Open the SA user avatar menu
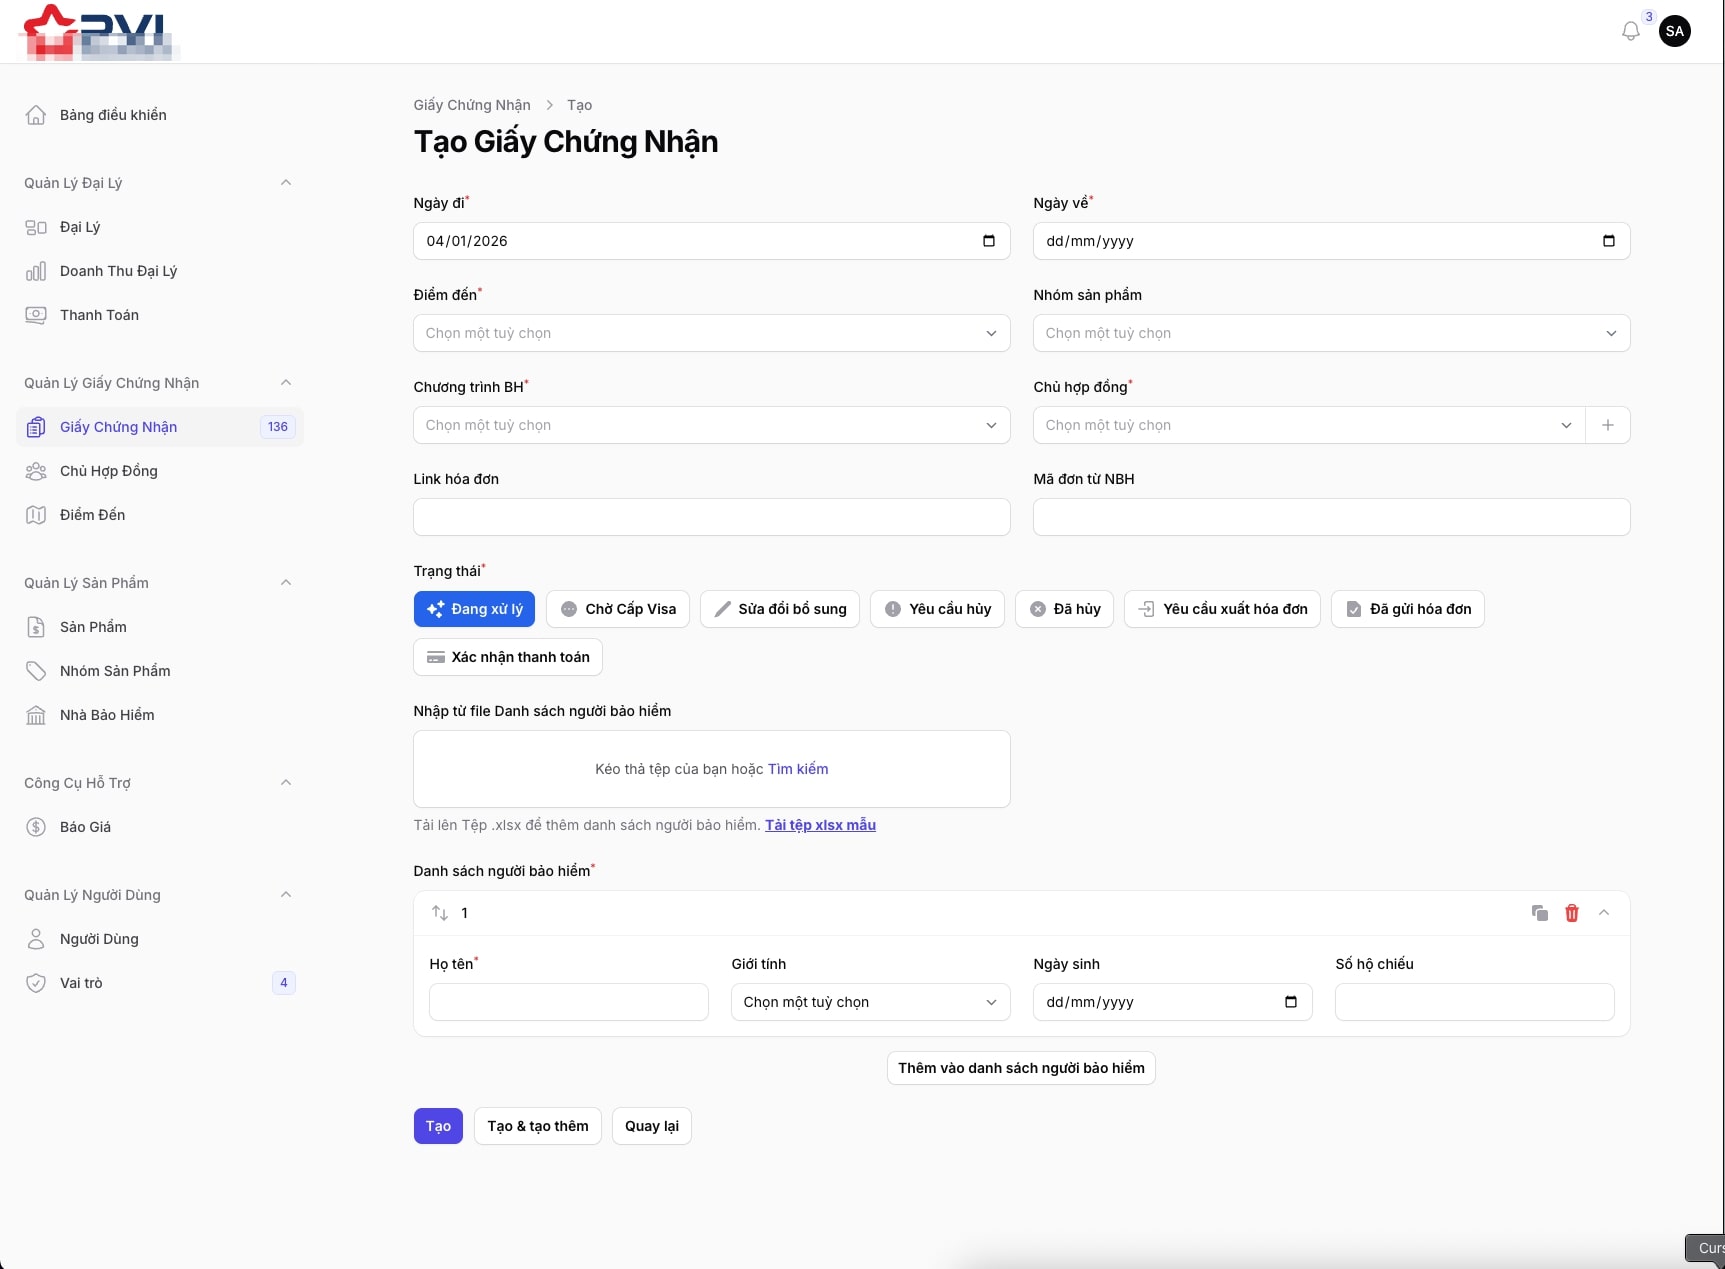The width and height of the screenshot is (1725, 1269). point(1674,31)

==

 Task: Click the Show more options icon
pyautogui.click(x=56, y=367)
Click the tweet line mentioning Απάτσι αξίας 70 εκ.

_WHAT TO PRODUCE_
Once you reach the line with "Task: Click the Show more options icon" in the data above, copy it and every line after it exactly, up to and including the line with "Click the tweet".

_EXPECTED ANSWER_
 Task: Click the Show more options icon
pyautogui.click(x=56, y=367)
Click the tweet line mentioning Απάτσι αξίας 70 εκ.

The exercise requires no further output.